Become a Mother, Become a Woman
(“Haha nareba onna nareba”)-
1952 / B&W / 16mm (orig. 35mm) / 100 min
Director: Kamei Fumio
Script: Tanada Goro
Based on the novel by Tokunaga Sunao
Photography: Segawa Junichi
Editing: Kono Akikazu
Sound: Maruyama Kunie
Music: Iida Nobuo
Art Director: Hirakawa Totetsu
Producers: Terada Shogyo, Kashikura Masami
Cast: Yamada Isuzu, Kanda Takashi, Kishi Hatae, Futakuchi Shinichi
Production Company: Kinuta Productions
Source: Dokuritsupuro Meiga Hozonkai
Kinuta Productions was launched with 2 million yen of the 6 million yen received as the settlement of the fourth labor dispute with Toho. This, Kinuta’s first film, was produced under less than ideal circumstances. A young widow who has lost a husband in war become separated from her eldest son during an air raid and then searches for her missing son. A brother and a sister from next door encourage her to work with a sewing machine. One day a burglar breaks into the brother and sister’s home and is caught by police, but he is, in fact, the widow’s son.

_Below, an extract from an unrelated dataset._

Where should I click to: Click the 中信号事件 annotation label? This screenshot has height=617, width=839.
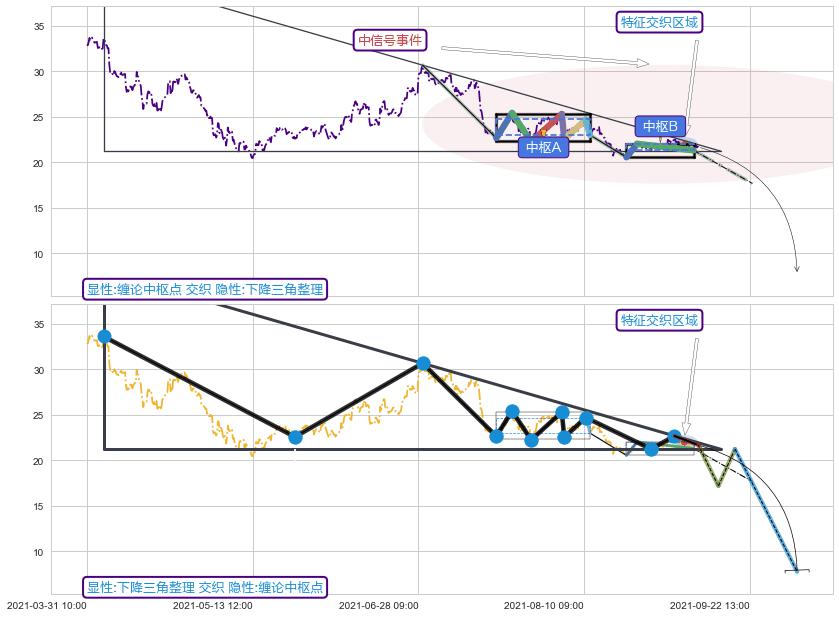coord(391,41)
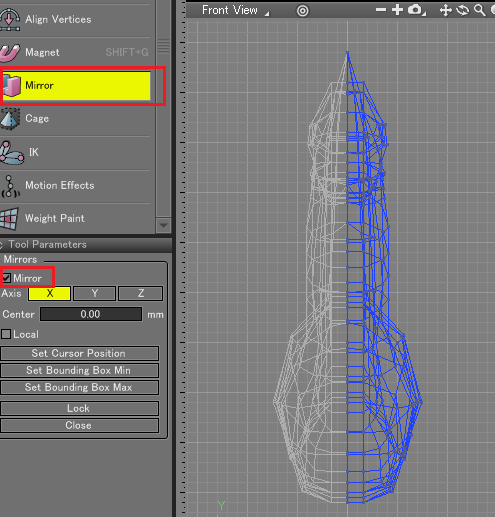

The widow takes him home and begins family life anew. But while the brother was encouraging the widow, they become intimate and the brother proposes to her. Rumors about them circulate and again the son goes astray. The widow suffers between love for her son and marriage to her boyfriend, but once again chooses to retrieve her son and to begin life with him once again. This film does not have an especially strong reputation, but great actress Yamada Isuzu, star of Mizoguchi’s Sisters of Gion (“Gion no kyodai,” 1936) and Osaka Elegy (“Naniwa erejii,” 1936) among others, does a wonderful job in her troubled role.